## Records for the exercise:
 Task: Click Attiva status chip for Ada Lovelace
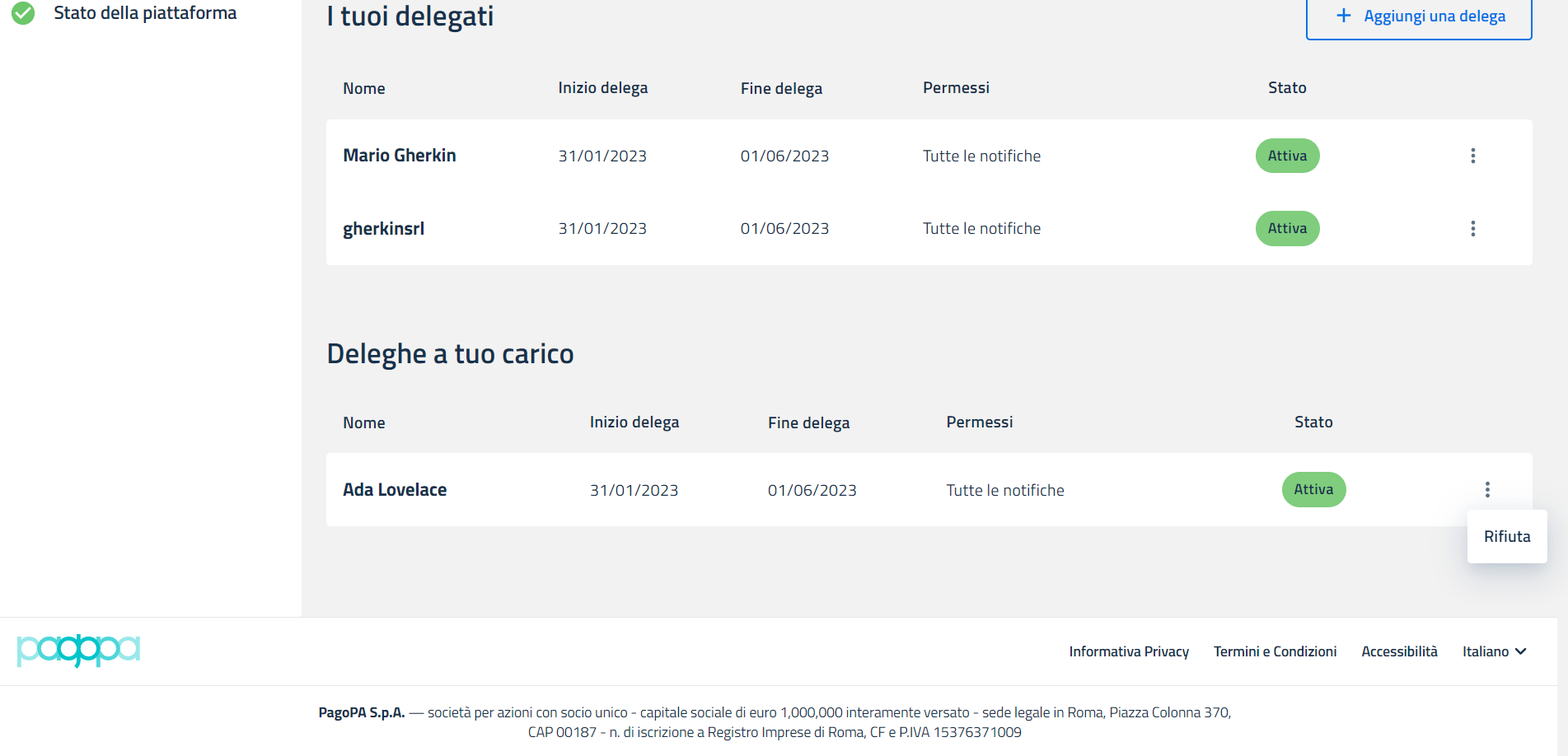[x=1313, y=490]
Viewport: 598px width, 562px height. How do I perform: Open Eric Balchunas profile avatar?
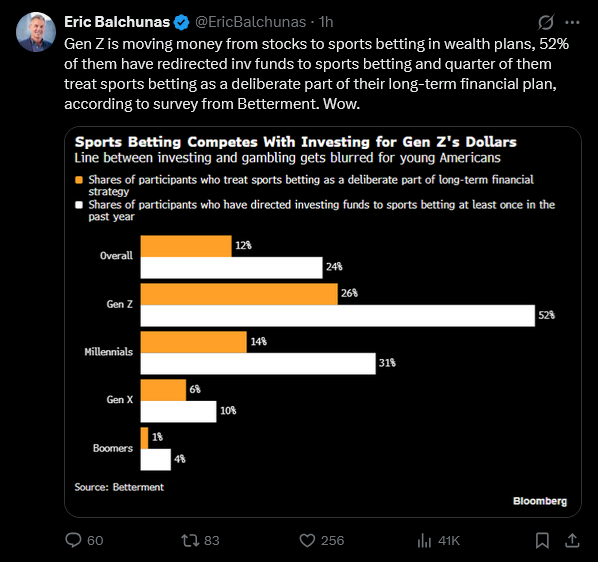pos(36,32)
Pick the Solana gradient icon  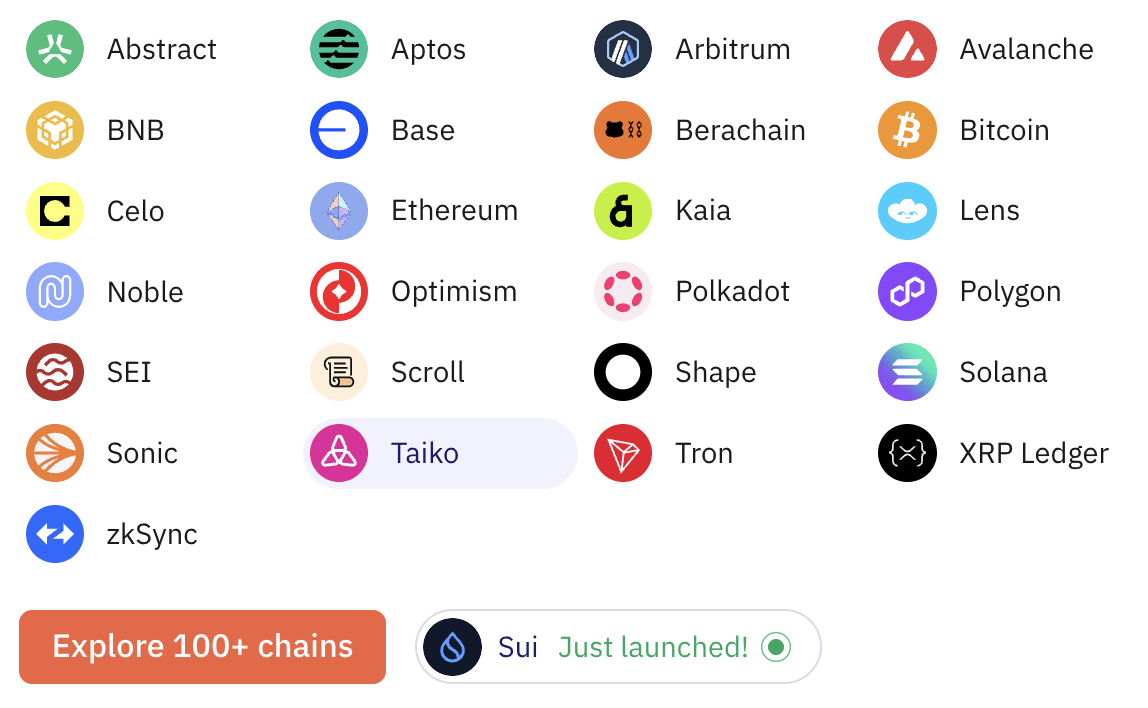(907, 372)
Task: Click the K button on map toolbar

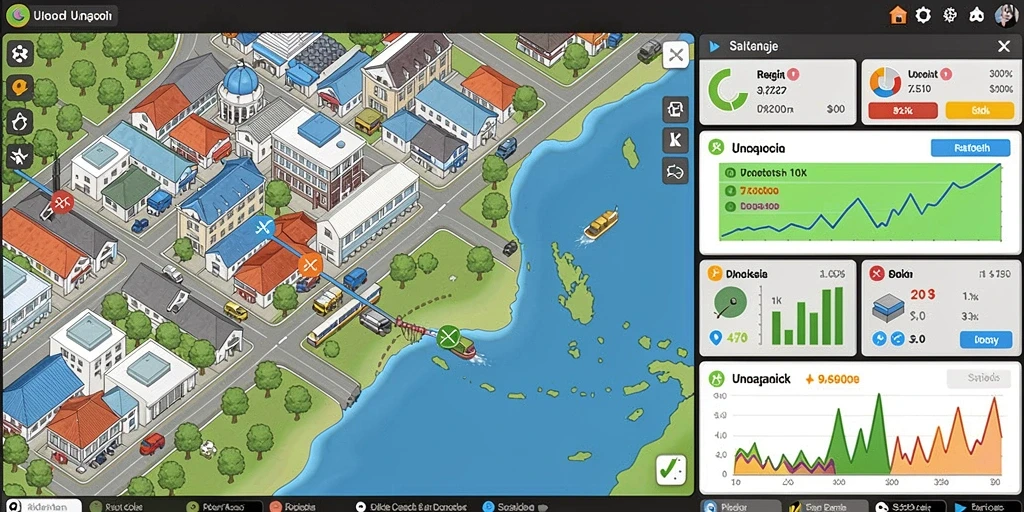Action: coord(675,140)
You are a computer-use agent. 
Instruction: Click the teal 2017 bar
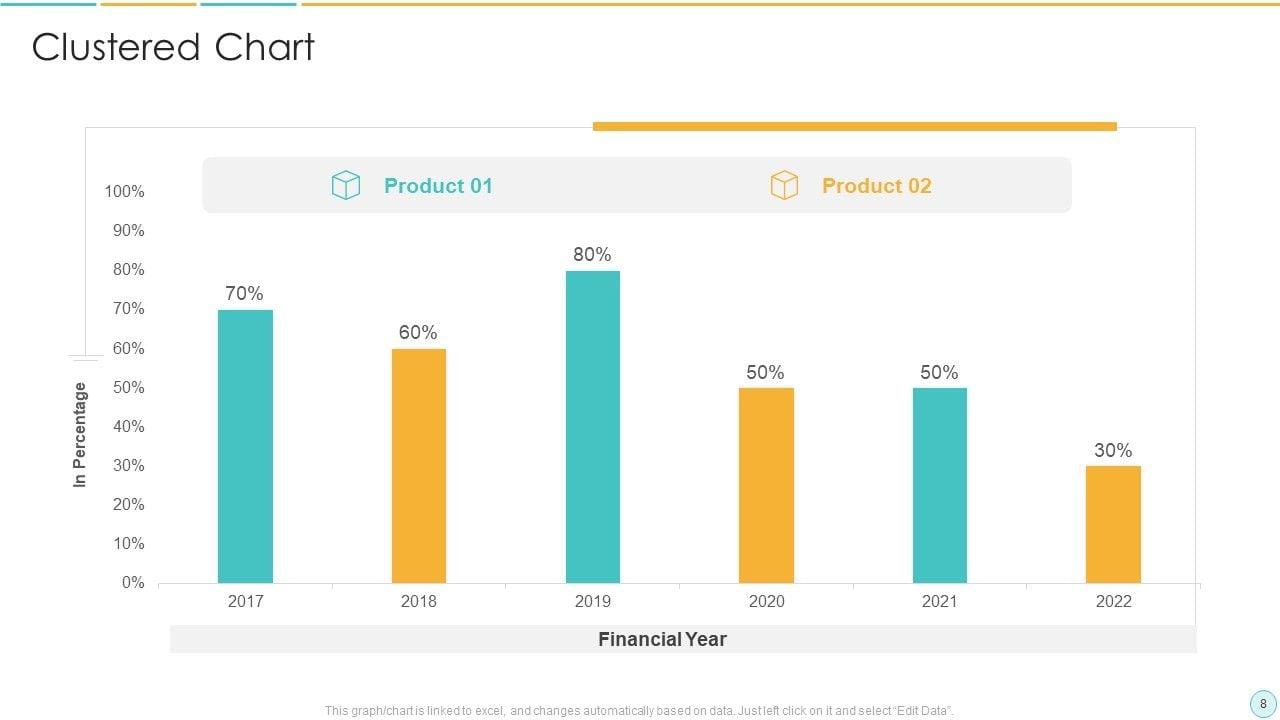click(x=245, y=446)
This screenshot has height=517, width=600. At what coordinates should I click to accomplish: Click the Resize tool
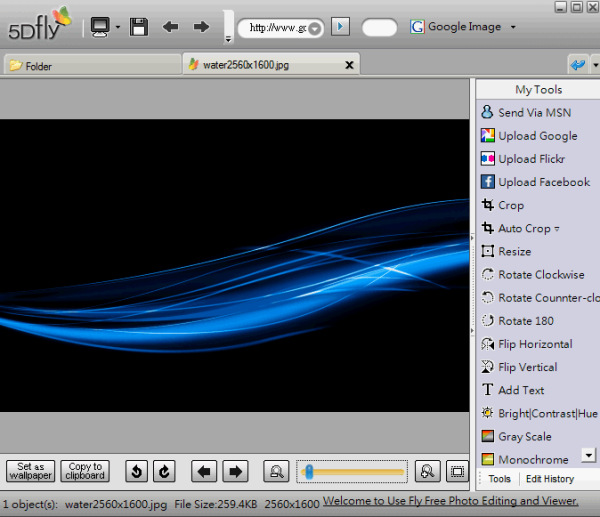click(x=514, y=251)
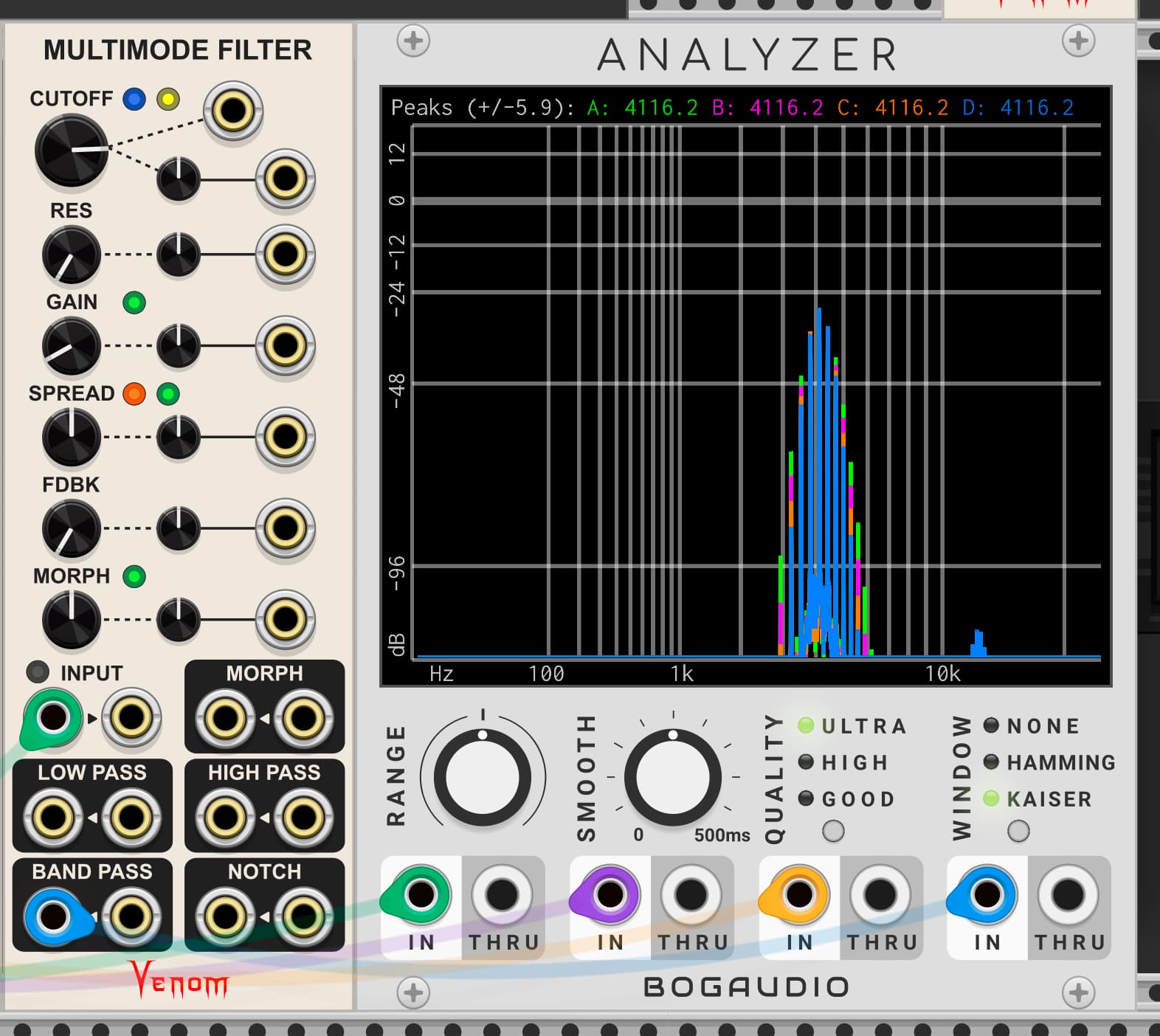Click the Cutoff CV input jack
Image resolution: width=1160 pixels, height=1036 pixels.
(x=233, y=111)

## Instructions to follow:
Please return exactly, and only, the lines from the one containing "Instruction: Click the teal 2017 bar" through the end of the records, with both end lines kept and every picture dropped.

## Exercise solution:
Instruction: Click the teal 2017 bar
click(x=245, y=446)
This screenshot has height=517, width=600. At what coordinates should I click to accomplish: Click the Resize tool
click(x=514, y=251)
Click the Cutoff CV input jack
Image resolution: width=1160 pixels, height=1036 pixels.
(x=233, y=111)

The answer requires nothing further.